THE PROBLEM:
Set out each line from the following listing that includes the word "Click".

DATA SECTION:

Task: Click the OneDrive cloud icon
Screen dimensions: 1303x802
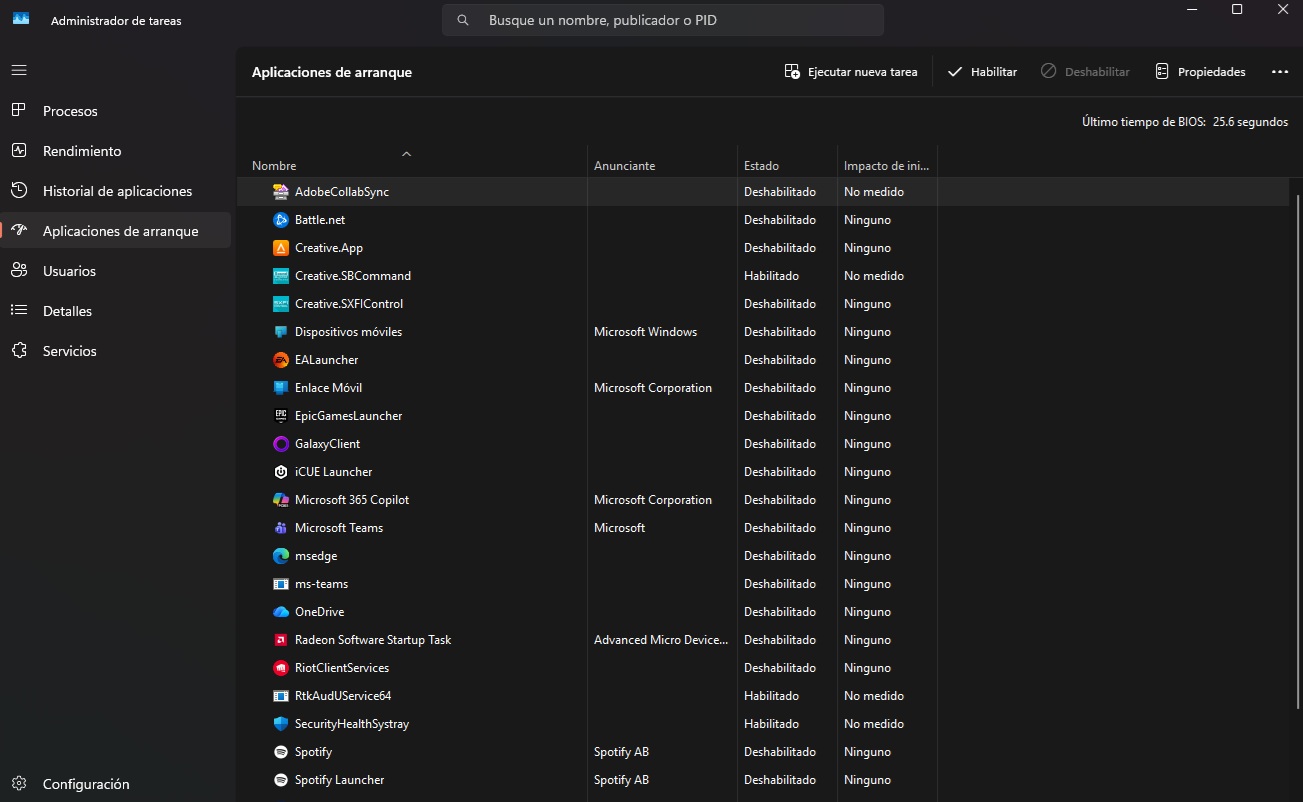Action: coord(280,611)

...

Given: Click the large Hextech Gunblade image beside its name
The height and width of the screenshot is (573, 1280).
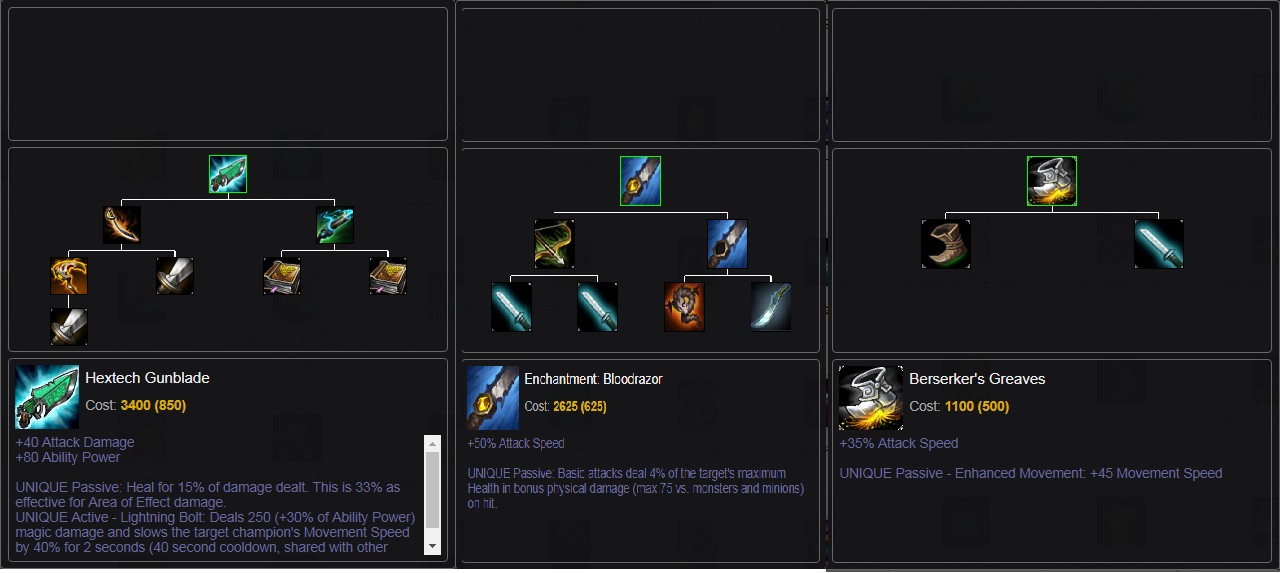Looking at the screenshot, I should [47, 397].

ANSWER BOX:
Task: Click the OneDrive cloud icon
Given: Click the large Hextech Gunblade image beside its name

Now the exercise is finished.